• Sonuç bulunamadı

1.7. Yeşil

1.7.1. Ağaç/ Yaprak/ Çimen

Divan şiirinde sebz, sebze, sebze-zâr olarak ifade edilen, yeşil ve yeşillik anlamını veren kelime pek çok unsuru barındırır. Yeryüzü zeminini oluşturan toprak üzerindeki otlar, çiçekler, ağaçlar yeşillik olarak ifade edilir. Bunların oluşturduğu bağ, bahçe gibi unsurlar da bunun içinde ele alınır.

“Divan şairlerinin tasvir ettikleri bağda bir akarsu, çiçek ve kuşlar bulunur. Bu bağda bahar hiç eksik olmaz. Bahar gelince bağ bezenir, süslenir.” (Pala, 1995: 53) Bağın unsurlarının hemen hepsi yeşil olarak ifade edilir. Çimen, ağaçların yaprağı vb. unsurlar yaşildir. Bunlar sebz, sebze, sebze-zâr gibi kelimelerle ifade edilir.

İletsem hançeriñ şevkini kabre her bahâr olgaç Olur sebze yerine hâk-i kabrimden ayan hançer

K-4/8

"(Öldükten sonra) Hançerinin arzusunu kabrime iletsem, her bahar olduğunda kabrimin toprağından yeşillik yerine hançer belirir."

Bu beyit şairin Hz. Peygamber için söylediği "hançer" redifli kaside de yer almaktadır. Şair Hz. Peygamberin hançerinin iştiyakıyla ölmüştür. Bu arzu ve iştiyak kabrine de iletilmiştir.

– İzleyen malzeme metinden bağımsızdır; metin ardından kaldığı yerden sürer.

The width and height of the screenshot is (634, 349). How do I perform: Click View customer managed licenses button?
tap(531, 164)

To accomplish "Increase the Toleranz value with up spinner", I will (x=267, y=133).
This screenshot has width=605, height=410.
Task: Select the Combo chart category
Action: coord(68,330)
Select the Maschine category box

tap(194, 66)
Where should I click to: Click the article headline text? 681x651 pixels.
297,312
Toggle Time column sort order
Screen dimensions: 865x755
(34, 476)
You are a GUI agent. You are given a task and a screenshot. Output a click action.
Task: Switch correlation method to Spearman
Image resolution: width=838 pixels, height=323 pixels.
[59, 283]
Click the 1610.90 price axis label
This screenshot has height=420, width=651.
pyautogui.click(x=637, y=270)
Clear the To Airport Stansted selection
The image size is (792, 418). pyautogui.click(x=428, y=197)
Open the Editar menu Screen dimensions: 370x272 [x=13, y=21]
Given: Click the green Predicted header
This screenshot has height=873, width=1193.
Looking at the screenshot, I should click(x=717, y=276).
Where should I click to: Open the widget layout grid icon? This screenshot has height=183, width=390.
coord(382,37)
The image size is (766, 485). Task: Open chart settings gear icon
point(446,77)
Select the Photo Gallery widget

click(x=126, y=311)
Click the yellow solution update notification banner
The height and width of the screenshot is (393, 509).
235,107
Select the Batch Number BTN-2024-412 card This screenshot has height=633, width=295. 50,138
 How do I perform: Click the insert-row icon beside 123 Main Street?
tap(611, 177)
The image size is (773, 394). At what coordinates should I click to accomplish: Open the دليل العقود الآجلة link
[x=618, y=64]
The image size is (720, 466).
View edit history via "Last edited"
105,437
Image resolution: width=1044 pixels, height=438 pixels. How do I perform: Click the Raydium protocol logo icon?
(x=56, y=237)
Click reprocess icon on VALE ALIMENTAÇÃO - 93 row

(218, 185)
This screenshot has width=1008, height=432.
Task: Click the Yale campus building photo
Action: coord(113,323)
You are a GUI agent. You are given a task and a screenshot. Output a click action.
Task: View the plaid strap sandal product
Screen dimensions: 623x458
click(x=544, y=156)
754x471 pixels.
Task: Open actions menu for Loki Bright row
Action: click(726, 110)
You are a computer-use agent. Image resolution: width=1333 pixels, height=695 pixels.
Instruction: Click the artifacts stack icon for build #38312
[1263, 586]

Bu yüzden her bahar geldiğinden şairin kabrinin toprağından yeşillik yerine hançer çıkmaktadır.

Göz açıp bû-sitâna hatt-i sebziñsiz nazar kılsam Görünür gözlerime sebze-i her bû-sitan hançer

K-4/10

"Senin yeşil hattın olmaksızın bahçeye baksam, bana bahçenin her yeşilliği hançer gibi görünür."

Hatt-ı sebz, yeşil hattır. Hat genellikle yeşil olarak düşünülür. Şair Hz. Peygambere olan sevgisini izhar etmektedir. Yeşillik insanı dinlendirip ruha ferahlık verir. Ama şair Hz. Peygamberin yeşil hatt olmaksızın bahçeye baksa, bahçedeki her yeşillik kendisine hançer gibi görünmektedir.

Almak için kıymetiyle sebzeden şeb-nem dürün Yâseminden sîm dökmüş yâ semenden zer sabâ

122

"Saba yeşillikten çiy incisini değeriyle almak için yaseminden gümüş veya altın dökmüştür."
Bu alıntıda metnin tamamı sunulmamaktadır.